PORTLAND, Ore. (AP) — The city of Portland has paid $55,000 to two independent journalists who alleged excessive force by Portland police during a 2020 Black Lives Matter demonstration.

An investigation after their lawsuit was filed determined the city risked being found liable, so the City Council opted for an emergency ordinance to avoid a jury trial, The Oregonian/OregonLive reported. The money for the settlement, which compensates the reporters for injuries, will come from the city's Insurance and Claims Fund.

Cory Elia and Lesley McLam were contributing to Village Portland and KBOO Community Radio when they were arrested while live-streaming a protest.

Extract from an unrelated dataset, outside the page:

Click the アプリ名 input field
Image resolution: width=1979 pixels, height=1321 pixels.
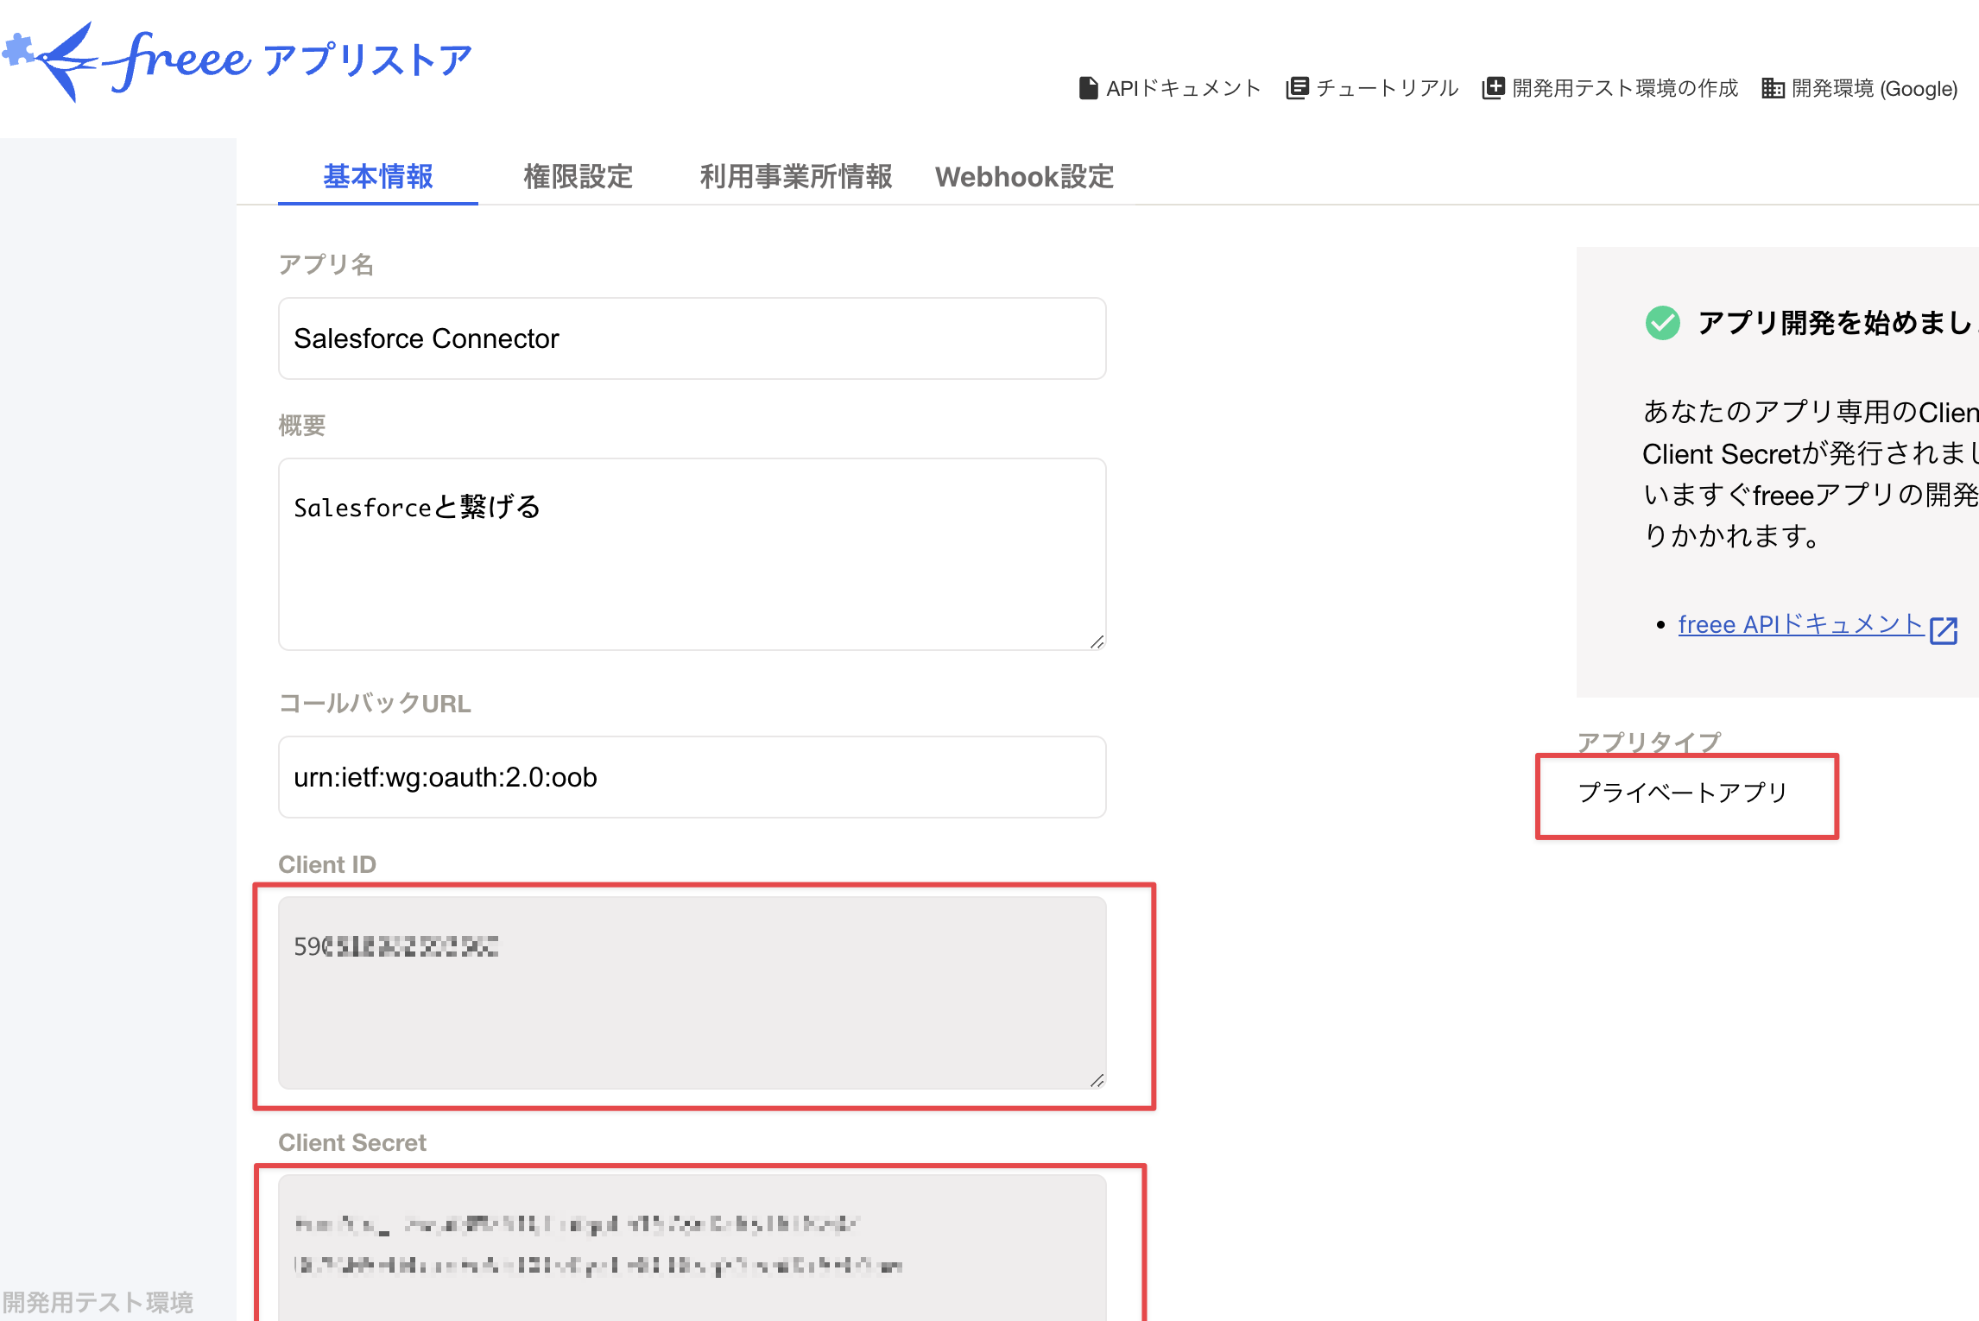(692, 338)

After police deployed tear gas into the crowd, Elia was forced to the ground by at least four officers and McLam, who was trying to take Elias' phone and press pass for him, was tackled by police, according to the lawsuit.

In the suit, Elia said he suffered breathing difficulty from heightened asthma symptoms because of teargas, a head injury, and other maladies.
Elia said in a statement that he filed the lawsuit "because the suppressive tactics used by the police to silence journalists is not only a violation of the First Amendment, but an attack on the public's right to be informed of the injustices happening in their own community at the hands of those who are sworn to 'protect and serve.'"

The lawsuit filed in July 2020 demanded $1 million from the city. It named two "John Doe" officers as defendants, as well as officers John Bartlett and Michelle Petty.

Portland paid $335,000 in 2021 to settle protest-related lawsuits involving police, according to city records.